Today, despite the gentle scattering of trees across its vast green lawn and the abundance of benches and sunlit areas, the Green often functions in practice as little more than a shortcut across the block. As of November 2025, the city has plans of revitalization, including planting more trees, implementing a cafe, restrooms and outdoor seating, adding a play garden, improving walkways, and eliminating the through traffic on Temple Street, reconnecting the two halves of the Green.

The plan is to make the Green a more ‘comfortable’ space to occupy. But this comfort only extends to a certain type of person. These plans are a pleasant and tolerable way to disguise the erasure of displaced bodies. As Elihu Rubin has described, “What makes the [Green] a great public space is that it tolerates…all kinds of things and behaviors… Sometimes you’re offended, but that’s what makes it great, that it’s a place that’s not always comfortable.” The Green operates as a microcosm of New Haven itself, reflecting the city’s stark class divisions and the drastic differences that can exist within the same city block.
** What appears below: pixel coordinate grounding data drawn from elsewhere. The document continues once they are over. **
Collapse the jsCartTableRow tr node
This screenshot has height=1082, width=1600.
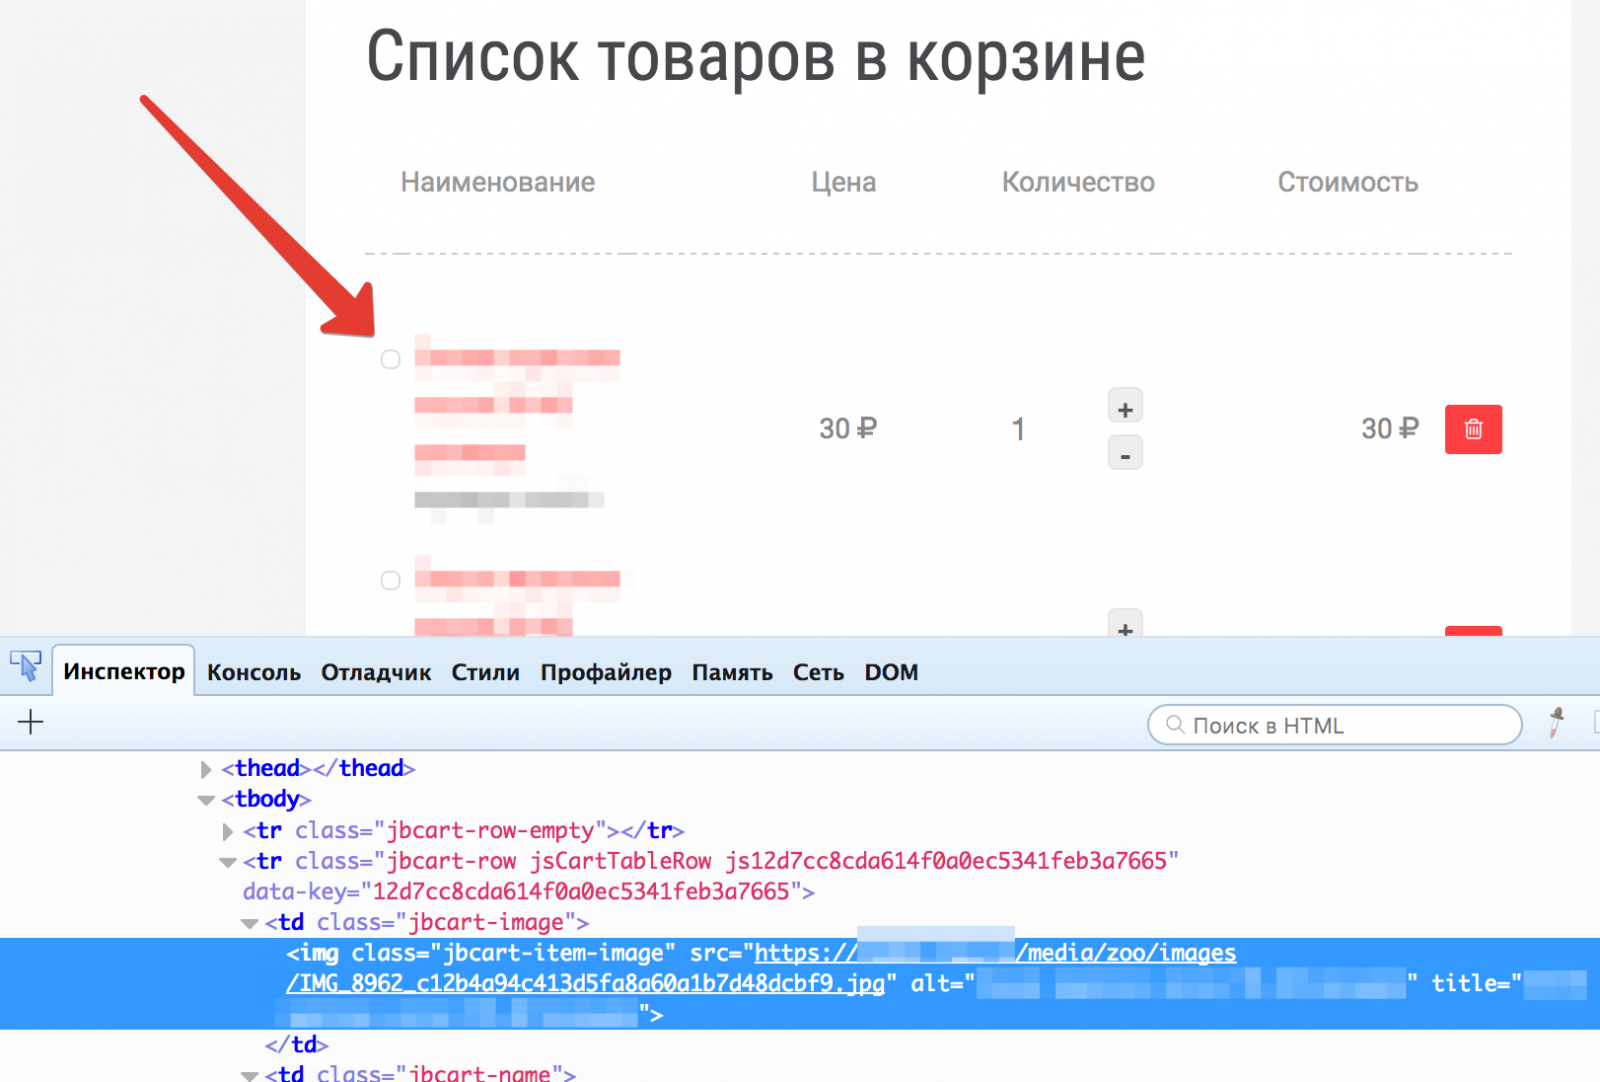(x=228, y=862)
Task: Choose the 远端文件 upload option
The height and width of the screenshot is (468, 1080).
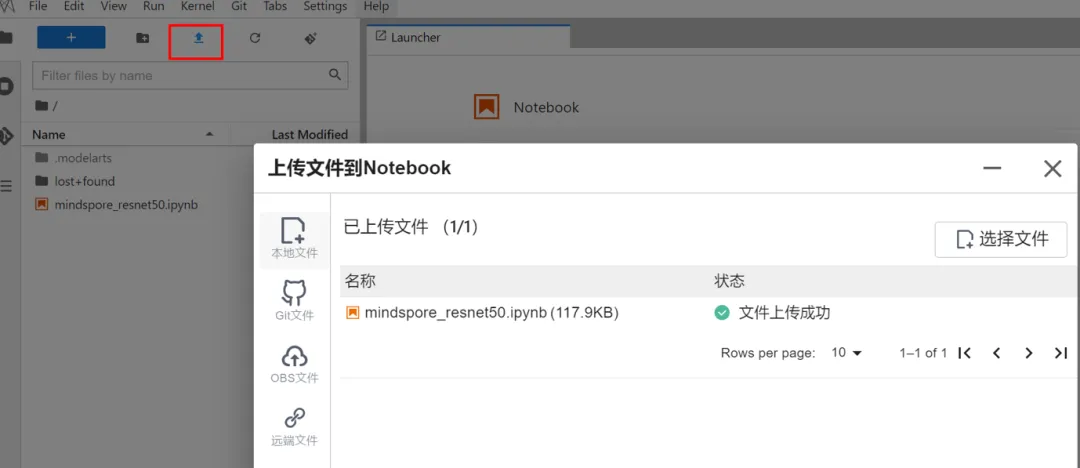Action: 294,425
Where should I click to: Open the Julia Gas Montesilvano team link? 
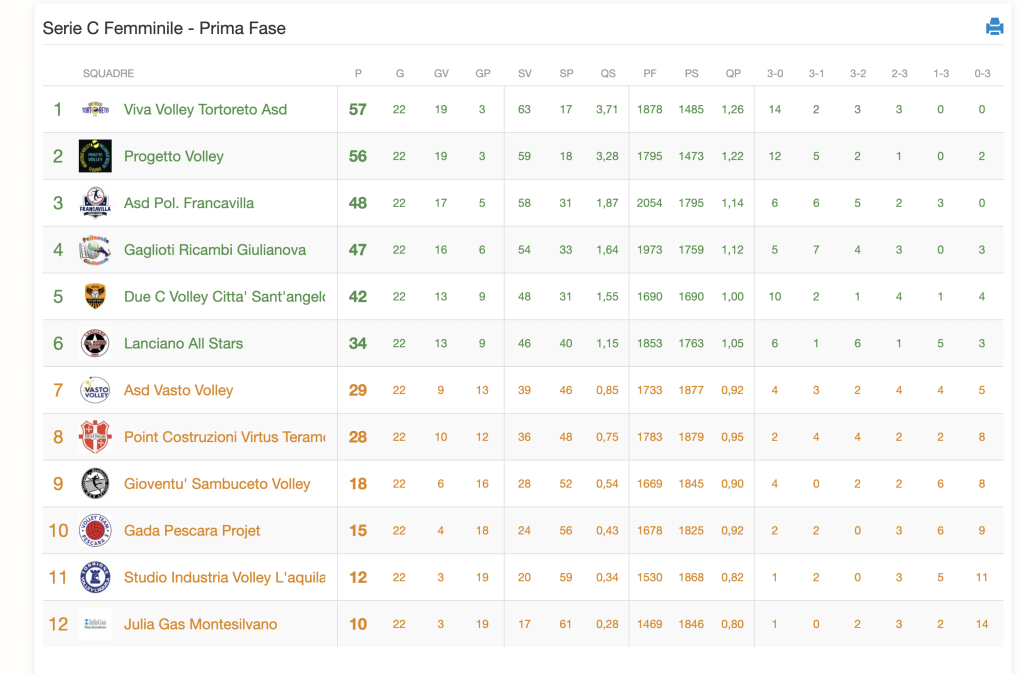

Here, the carefully curated image of the university and the city meets the lived realities of those navigating housing insecurity, unemployment, and systemic neglect.
Ultimately, the future and use of the Green is not only a matter of design or maintenance. It is a question of which bodies are allowed to belong and occupy public space without scrutiny, and which must constantly justify their presence. The Green’s redesign reveals not a commitment to public life, but a confrontation of who the public is imagined to be. Comfort becomes a planning tool, and discomfort—embodied by the unhoused—is treated as a flaw to be designed away.

Third Places is a recurring column documenting, analyzing, and understanding third places in New Haven. It aims to question how these spaces are essential to the health of our souls.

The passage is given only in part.